Hingga hari ini, walaupun perkembangan dan infrastruktur terus dilakukan di Papua, tidak menutup kemungkinan jika sebagian besar masih berada dalam kehidupan yang sulit. Kurang bahkan tidak adanya akses berbagai kebutuhan dasar seperti rumah, listrik, sekolah dan lain sebagainya membuat sebagian warga Papua harus melakukan sesuatu. Salah satunya adalah dengan mengundang investor.Namun, menurut beberapa warga Papua, Greenpeace telah menakut-nakuti investor.
Membutuhkan Investor Masuk
Masyarakat adat dari desa Airu Hulu di Kabupaten Jayapura, Papua, telah menuduh Greenpeace “mencampuri” pengelolaan hutan adat di kawasan itu dan menakut-nakuti investor.Tokoh pemuda Airu Soleman Waibara mengatakan penduduk setempat telah menghadapi berbagai kesulitan dalam mengembangkan potensi bisnis kehutanan dan pertanian mereka.
Menurutnya, apa yang dilakukan Greenpeace telah membuat investor enggan untuk slot gratis menanamkan modal di daerah tersebut. Bahkan, mereka mengatakan walaupun pemerintah telah melakukan pekerjaan, faktanya kehidupan mereka belum mengalami banyak perubahan.Sehingga, ini membuat keberadaan investor sangat penting agar warga dapat mengembangkan potensi bisnis dari sektor kehutanan dan pertanian.

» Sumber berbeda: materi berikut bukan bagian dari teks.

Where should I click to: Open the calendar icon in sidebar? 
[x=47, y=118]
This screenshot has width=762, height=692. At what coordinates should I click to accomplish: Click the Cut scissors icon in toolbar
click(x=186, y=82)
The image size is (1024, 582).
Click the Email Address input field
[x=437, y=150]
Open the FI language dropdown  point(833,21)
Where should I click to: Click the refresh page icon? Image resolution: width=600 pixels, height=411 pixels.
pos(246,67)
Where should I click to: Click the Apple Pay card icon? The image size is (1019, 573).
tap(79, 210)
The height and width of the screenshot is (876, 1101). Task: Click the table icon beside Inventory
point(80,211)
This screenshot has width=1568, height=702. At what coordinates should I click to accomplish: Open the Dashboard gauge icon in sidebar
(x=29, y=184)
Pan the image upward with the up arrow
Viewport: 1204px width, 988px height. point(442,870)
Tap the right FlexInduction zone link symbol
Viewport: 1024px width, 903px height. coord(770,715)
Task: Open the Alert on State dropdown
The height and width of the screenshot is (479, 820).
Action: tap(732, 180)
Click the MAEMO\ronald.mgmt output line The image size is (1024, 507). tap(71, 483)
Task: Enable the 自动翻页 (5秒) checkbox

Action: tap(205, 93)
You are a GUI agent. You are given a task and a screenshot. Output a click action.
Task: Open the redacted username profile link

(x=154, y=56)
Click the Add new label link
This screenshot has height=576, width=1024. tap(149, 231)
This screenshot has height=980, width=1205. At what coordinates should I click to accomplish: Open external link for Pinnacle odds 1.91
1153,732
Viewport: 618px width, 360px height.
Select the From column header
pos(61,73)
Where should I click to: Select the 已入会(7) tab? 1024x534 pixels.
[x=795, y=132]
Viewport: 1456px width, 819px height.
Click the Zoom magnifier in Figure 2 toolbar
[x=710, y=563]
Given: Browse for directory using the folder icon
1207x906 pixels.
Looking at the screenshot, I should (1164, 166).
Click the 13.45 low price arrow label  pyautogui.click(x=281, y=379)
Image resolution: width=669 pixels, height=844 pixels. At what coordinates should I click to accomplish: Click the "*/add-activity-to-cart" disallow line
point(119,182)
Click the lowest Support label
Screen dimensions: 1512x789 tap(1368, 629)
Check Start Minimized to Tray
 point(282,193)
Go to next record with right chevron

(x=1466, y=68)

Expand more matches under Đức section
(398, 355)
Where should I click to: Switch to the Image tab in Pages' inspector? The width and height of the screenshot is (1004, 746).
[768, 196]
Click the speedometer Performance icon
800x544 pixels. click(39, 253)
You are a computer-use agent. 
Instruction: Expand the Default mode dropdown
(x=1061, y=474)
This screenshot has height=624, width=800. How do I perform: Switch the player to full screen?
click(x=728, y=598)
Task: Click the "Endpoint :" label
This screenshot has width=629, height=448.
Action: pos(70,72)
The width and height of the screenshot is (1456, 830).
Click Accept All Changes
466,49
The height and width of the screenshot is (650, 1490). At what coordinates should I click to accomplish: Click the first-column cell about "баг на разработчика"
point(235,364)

Soleman mengatakan; “Kami membutuhkan sekolah, jalan, listrik, dan perumahan yang layak.Pemerintah telah bekerja di sini, tetapi kehidupan kita belum berubah.Kami membutuhkan investor untuk membangun komunitas kami.”Tentu saja, investor ini nantinya diharapkan dapat membawakan pengaruh ekonomi dan kehidupan yang positif bagi penduduk Airu.Sehingga jika ada beberapa investor yang bisa bekerjasama, ini dipandang lebih baik.
Akan tetapi, penduduk Airu merasa langkah untuk demo mendatangkan investor ke dalam komunitas mereka terganggu bahkan sulit.Menurut mereka, ini dikarenakan peraturan yang telah ditetapkan oleh Greenpeace.Padahal menurut mereka, kekayaan alam berupa sektor kehutanan dan pertanian bisa dikelola secara maksimal dan pada akhirnya warga juga merasakan dampak positifnya.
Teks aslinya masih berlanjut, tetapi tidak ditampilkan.